▶ **Problem requirements**: Needed from the data below: every line from the one with "Task: Open the filter arrow on Số dư column" up to and including the one with "the AI Credits", repeated exactly and with nothing else.

▶ **Dataset excerpts**:

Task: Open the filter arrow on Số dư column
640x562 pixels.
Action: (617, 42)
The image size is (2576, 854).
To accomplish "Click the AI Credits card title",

* * *

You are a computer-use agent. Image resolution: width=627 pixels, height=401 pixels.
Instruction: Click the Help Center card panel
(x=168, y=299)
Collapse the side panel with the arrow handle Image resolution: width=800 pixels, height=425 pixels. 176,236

▶ **Solved exercise**:
Task: Open the filter arrow on Số dư column
640x562 pixels.
Action: (617, 42)
The image size is (2576, 854).
To accomplish "Click the AI Credits card title",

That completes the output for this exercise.